Estimate What Disability Retirement Would Actually Pay

Before you decide between fighting for accommodation, applying on job-performance grounds, or taking regular retirement, run the numbers. Use the free FERS Retirement Calculator to estimate your annuity under different scenarios and compare a disability retirement against waiting until your MRA.

Frequently Asked Questions

What did the Federal Circuit rule in Chafin v. OPM?

On May 27, 2026, in a precedential ruling (Chafin v. OPM, No. 24-2369), the U.S. Court of Appeals for the Federal Circuit held that an inability to physically commute to work, even when caused by a documented medical condition, does not by itself establish eligibility for FERS disability retirement. The disability standard in 5 U.S.C. 8451(a)(1)(B) asks whether you can perform your job's duties, not whether you can reach the building.

I had a telework reasonable accommodation and now face RTO. Can I use my inability to commute to get disability retirement?

After Chafin, not if commuting is the only thing your condition prevents. Commuting barriers belong in the reasonable accommodation conversation, not the disability retirement application. Request continuation of your telework accommodation under the Rehabilitation Act and frame it around performing your job's essential functions. If the agency denies it without an individualized review, you generally have 45 days to start an EEO complaint.

Can a seizure disorder ever qualify for FERS disability retirement?

Yes, but the framing matters. In Chafin the seizures were presented only as a reason she could not drive. A seizure disorder can qualify when it prevents performing job duties, for example causing loss of consciousness at the workstation or making it unsafe to operate equipment the job requires. The physician's statement must connect the condition to specific job functions, not to travel.

What are the FERS disability retirement annuity amounts in 2026?

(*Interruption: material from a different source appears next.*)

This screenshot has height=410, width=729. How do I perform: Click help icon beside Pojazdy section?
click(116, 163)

FERS disability retirement pays 60% of your high-3 average salary in year one, minus 100% of any Social Security Disability Insurance benefit. From year two on, it drops to 40% of high-3 minus 60% of your SSDI benefit. At age 62, OPM recalculates the annuity as if you had worked continuously to that point. FEHB and FEGLI continue.

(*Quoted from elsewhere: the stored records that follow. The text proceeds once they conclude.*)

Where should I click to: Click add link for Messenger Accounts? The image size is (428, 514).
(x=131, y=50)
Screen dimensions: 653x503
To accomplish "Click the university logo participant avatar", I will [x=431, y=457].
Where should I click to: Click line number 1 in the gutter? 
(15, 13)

How is Chafin different from the April 2026 Garland v. OPM ruling?

Different issue. Garland v. OPM (April 2026, nonprecedential) said OPM cannot deny disability retirement just because the evidence is subjective, which helps applicants with mental-health or symptom-based conditions. Chafin (May 2026, precedential) says commuting barriers cannot be the basis for a claim. Chafin binds future MSPB and Federal Circuit decisions; Garland does not.